**Challenge**
Find every line in the listing below that contains the word "next", and copy each of those lines in full.

**Supplied information**
--- begin ---

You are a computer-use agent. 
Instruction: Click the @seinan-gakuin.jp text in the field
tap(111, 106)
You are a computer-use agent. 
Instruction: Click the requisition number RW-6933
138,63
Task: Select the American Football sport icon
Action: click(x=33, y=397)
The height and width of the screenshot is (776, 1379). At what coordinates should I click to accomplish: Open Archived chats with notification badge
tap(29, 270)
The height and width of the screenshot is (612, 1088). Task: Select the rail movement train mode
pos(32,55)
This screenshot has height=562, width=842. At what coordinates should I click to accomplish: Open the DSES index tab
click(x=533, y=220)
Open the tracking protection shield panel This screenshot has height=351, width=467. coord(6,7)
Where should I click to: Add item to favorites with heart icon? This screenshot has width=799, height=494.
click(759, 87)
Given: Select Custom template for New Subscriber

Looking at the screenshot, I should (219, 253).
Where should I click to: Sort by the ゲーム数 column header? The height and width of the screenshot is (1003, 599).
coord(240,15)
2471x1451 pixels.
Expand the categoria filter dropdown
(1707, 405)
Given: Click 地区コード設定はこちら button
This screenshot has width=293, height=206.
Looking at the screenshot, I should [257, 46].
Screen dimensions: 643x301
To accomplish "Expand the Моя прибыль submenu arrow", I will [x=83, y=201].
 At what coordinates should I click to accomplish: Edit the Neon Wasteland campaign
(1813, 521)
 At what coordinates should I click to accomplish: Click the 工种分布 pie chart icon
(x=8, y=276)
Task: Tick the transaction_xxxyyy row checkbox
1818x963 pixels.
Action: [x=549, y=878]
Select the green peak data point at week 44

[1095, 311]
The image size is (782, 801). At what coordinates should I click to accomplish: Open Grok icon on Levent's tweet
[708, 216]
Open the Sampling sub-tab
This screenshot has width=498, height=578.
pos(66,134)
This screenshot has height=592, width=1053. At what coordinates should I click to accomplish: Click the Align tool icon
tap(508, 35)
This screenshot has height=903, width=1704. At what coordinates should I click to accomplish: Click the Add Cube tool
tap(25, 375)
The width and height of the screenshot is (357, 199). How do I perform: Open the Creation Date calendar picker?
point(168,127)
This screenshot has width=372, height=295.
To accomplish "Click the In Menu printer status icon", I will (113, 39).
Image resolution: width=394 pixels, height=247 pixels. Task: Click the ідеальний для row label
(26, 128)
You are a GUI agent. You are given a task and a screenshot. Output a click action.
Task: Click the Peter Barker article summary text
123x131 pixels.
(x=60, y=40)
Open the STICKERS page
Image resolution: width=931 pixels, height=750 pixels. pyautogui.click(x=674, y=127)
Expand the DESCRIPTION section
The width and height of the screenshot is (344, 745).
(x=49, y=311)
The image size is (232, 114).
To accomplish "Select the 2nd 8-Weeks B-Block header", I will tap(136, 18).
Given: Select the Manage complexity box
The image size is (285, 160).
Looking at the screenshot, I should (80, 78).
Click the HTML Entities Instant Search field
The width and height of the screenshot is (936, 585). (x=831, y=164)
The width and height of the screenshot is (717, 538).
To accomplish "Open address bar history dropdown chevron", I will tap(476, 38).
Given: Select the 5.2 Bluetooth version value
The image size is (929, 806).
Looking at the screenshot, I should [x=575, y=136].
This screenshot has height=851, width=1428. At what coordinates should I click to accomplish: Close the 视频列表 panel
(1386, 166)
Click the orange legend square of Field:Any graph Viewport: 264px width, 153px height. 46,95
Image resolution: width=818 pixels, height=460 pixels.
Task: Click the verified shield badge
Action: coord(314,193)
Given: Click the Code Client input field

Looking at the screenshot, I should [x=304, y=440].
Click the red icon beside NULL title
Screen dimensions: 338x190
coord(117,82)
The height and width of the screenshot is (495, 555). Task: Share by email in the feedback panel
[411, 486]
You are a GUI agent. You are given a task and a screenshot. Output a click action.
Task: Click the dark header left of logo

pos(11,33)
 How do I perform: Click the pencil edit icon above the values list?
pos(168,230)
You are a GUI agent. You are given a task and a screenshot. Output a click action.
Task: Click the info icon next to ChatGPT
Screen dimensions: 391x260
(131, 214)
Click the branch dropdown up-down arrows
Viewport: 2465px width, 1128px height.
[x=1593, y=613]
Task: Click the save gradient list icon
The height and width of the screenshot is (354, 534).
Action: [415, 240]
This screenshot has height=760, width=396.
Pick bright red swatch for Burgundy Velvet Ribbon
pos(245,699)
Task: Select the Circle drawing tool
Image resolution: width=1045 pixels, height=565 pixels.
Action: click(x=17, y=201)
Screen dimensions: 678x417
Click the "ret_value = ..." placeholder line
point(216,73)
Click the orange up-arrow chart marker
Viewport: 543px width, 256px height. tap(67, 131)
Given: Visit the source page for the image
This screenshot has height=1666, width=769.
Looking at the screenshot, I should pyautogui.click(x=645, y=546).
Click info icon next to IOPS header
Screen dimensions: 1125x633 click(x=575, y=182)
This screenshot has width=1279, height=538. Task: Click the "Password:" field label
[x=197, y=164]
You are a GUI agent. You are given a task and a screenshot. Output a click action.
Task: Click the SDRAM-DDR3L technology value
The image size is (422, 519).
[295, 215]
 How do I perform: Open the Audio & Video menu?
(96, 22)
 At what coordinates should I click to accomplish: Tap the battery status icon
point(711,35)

--- end ---

**Solution to this exercise**
Task: Click the info icon next to ChatGPT
Click info icon next to IOPS header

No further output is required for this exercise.